Document:
- - - -
# What's the funniest thing your human does?



## The BUNFATHER (Apr 27, 2007)

Sometimes mom tries to eat fruit loops without sharing with me.....so I pull on her clothes to remind her to share.

She also likes to play computer games with funny sounds...


----------



## bluebird (Jul 3, 2007)

talking baby talk, im not a baby for heavens sake.i ignore her of course.bluebirds owner.


----------



## ~Bracon~ (Jul 3, 2007)

my human does that aswell bluebird, I feel so embarresed for her


----------



## jcottonl02 (Jul 3, 2007)

When my mummy is typing on the computer, I turn round and have a go too!! but then ull never believe it- she takes me off and then deletes what I've written!!!

How rude.:X


----------



## Roxie (Jul 12, 2007)

I have to go potty so i just go .when she sees she gets really mad. she gets a small shovel and puts it in this box??? In the box there is yummy Hay !!!!!!!!!!!!! I dont like to eat it in there so i eat outside my box she get so mad! she will pick me up and put me in the box!!! well that doesnt help i just jump out!! :biggrin2:

~Roxie


----------



## ~BunBuns~ (Jul 12, 2007)

*bluebird wrote: *


> talking baby talk, im not a baby for heavens sake.i ignore her of course.bluebirds owner.



My mommy does that too.. I just push her out of the way and binkie back to my room.

-Bunbuns :bunny18


----------



## Tootsie B Bunny (Jul 15, 2007)

when daddy sings the "breakfast-time" or "supper-time" songs!

....it makes mommy laugh too!

i used to play a game called "empty the potty pan"....it was a lot of fun....daddy used to help me and put it all back so i could play again...and again...and again!!!

daddy gave me a new potty box that has a stoopit thing that clips on so i can't get the litter out anymore.
so now we play a new game where I poop all over cept for in my potty box....and then we play "rock-em-sock-em dustbuster"
...i let daddy win so he doesn't get mad....he's such a sore loser!!

~toots
:bunny17:


----------



## Butterfinger (Jul 16, 2007)

Well, every time I go on a walk, or am inside with mommy, she pulls out this little silver box and makes clicky-clicky at me! ALL THE TIME! :X

I only let her do it because the pictures it makes let me show off to all the buns here on RO 
~Butter


----------



## Korr_and_Sophie (Jul 17, 2007)

My humn eats popkorn and dosent share with me. I have to either go on top of the couch and make her give me some, or I take matters into my own paws and just eat from the bowl. 

She also grooms me. et::XI have being touched, so grooming is just wrong. I can groom myself. 

She never lets me eat all the pellets anymore. I have to stay in the cage and wait. If I could I would eat them all at once and Soph would get none.
- - - -
Challenges:
• 1. In the forum thread about the funniest things humans do, list the username of each poster whose post is dated later than July 10, 2007.
• 2. Please resume the forum thread about the funniest things humans do, carrying on from its last sentence.

Information shown:
- - - -
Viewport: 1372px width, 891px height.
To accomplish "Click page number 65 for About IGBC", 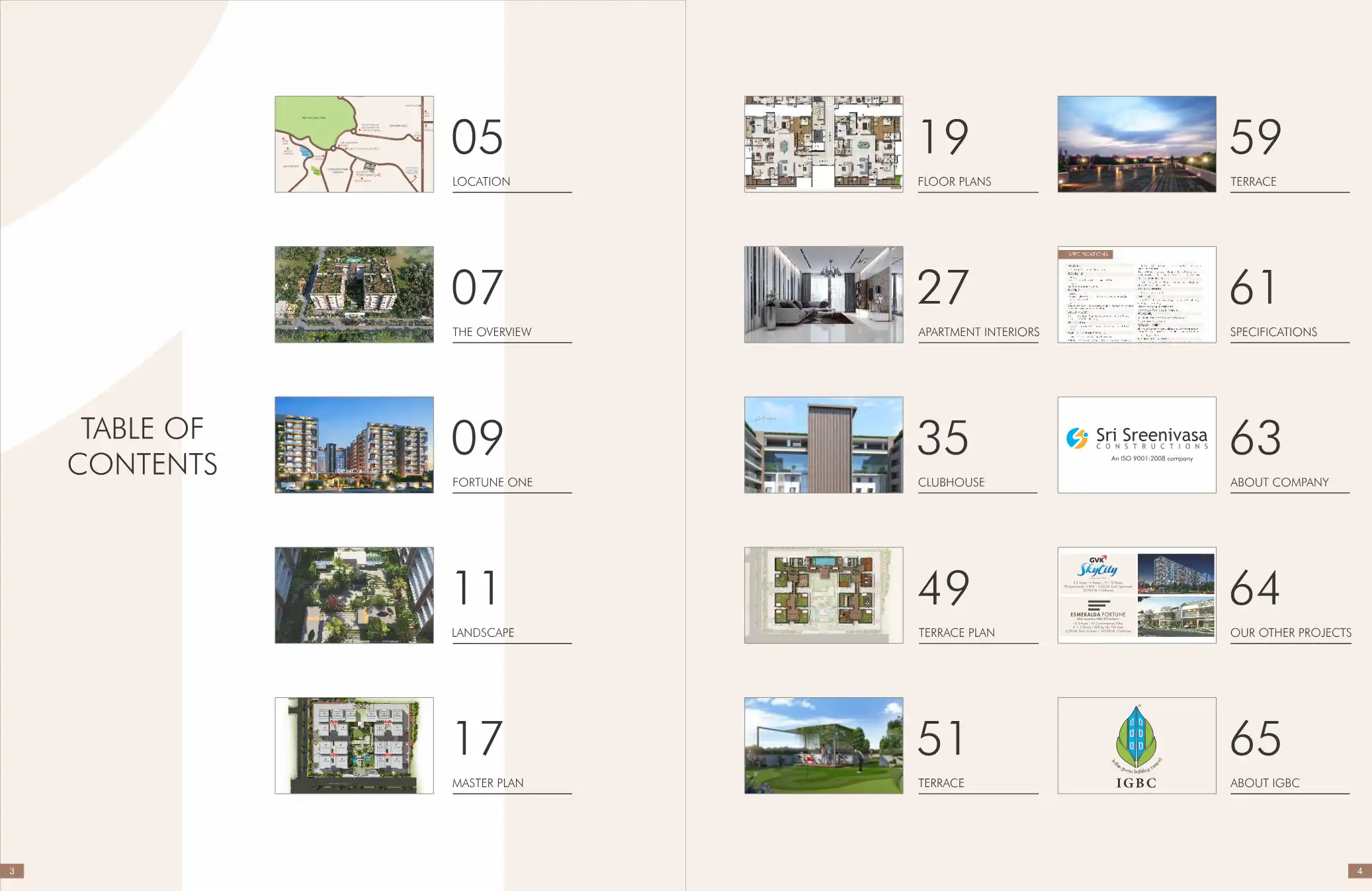I will 1255,738.
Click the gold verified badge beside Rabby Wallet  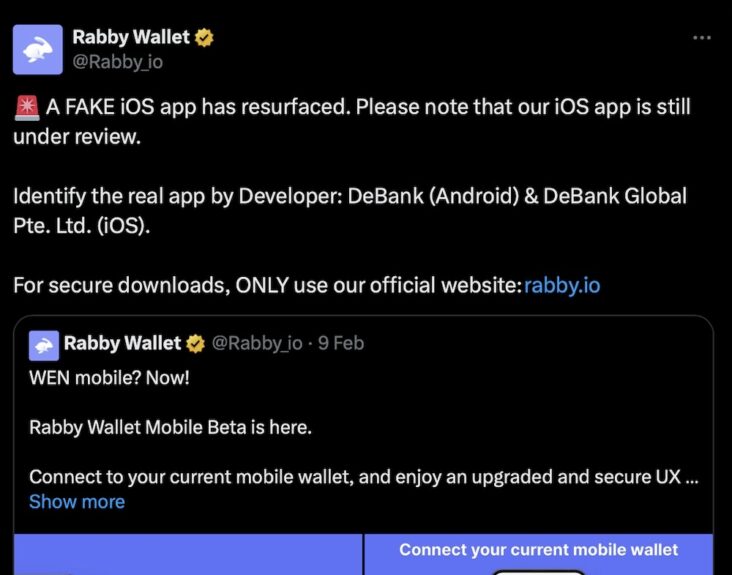coord(204,37)
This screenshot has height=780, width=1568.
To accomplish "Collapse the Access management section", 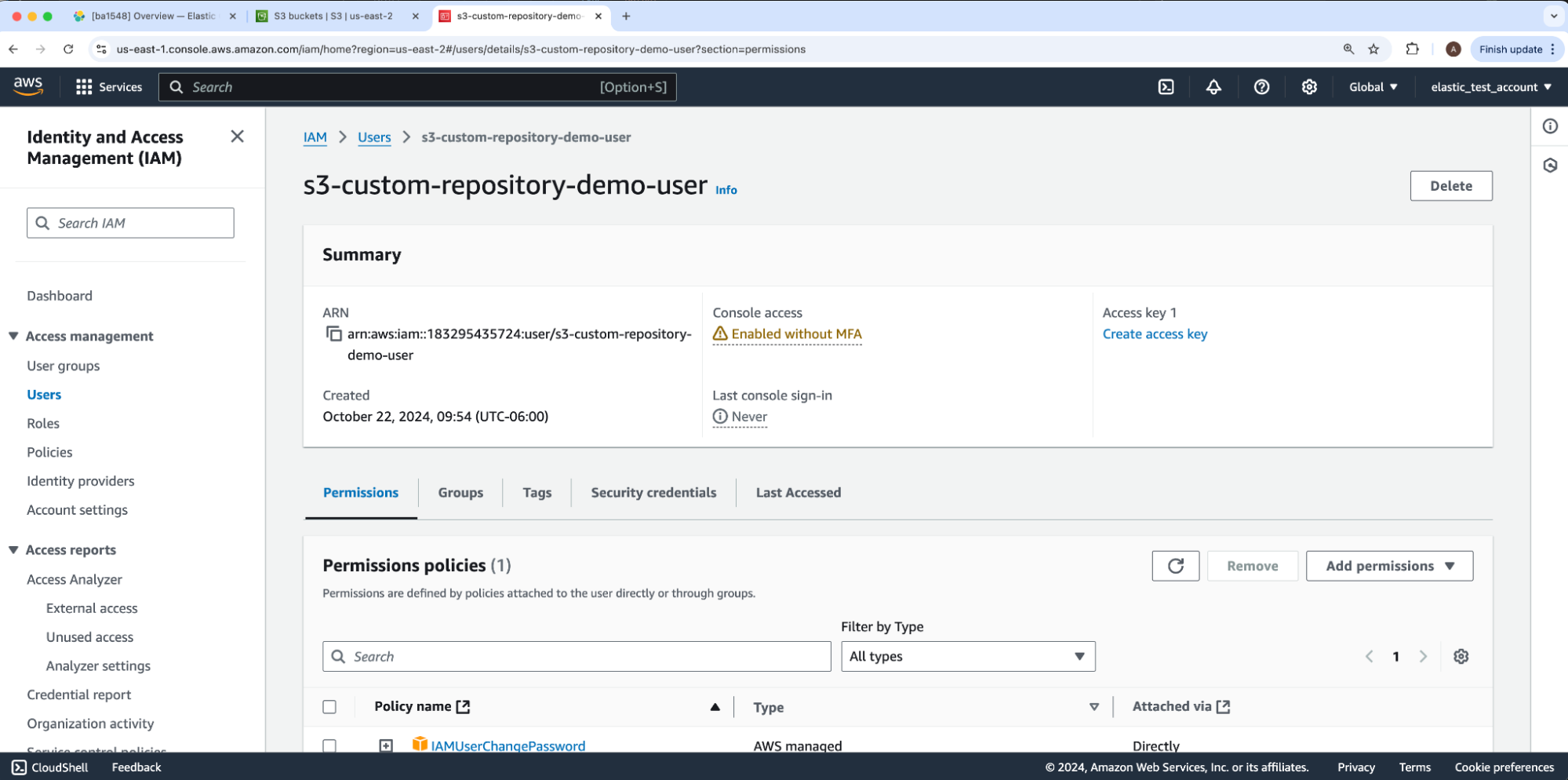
- - - -
Answers to each task:
• 1. Roxie, ~BunBuns~, Tootsie B Bunny, Butterfinger, Korr_and_Sophie

• 2.
There are alos those funny lookin bunnies with the long tail, floppy ears and tonge. I cant eat their food or beat them up. Its my house so my food and my rules. 

Sophie thinks the humins are good. What do girls know? she hasnt been here as long as I have. she will learn soon enough

Korr


----------



## TK Bunnies (Jul 17, 2007)

The funniest thing my human does is when she tries to pick up my friend Kali! *hahahah* Kali hates, but it makes me laugh.

-Teacup

[line]

My humans are really funny when their sleeping!! They make weird nosies and roll around alot. Some times I go up (with out them knowing) and eat the pillow.

-Kali


----------



## monklover (Jul 30, 2007)

The funniest ting my humin does is trying to do binkies. Hehe. She gets real close to me and tries doing a binky thinking I will do one.... haha... I just hop away.  What a fool she is!


----------



## girlzilla (Aug 9, 2007)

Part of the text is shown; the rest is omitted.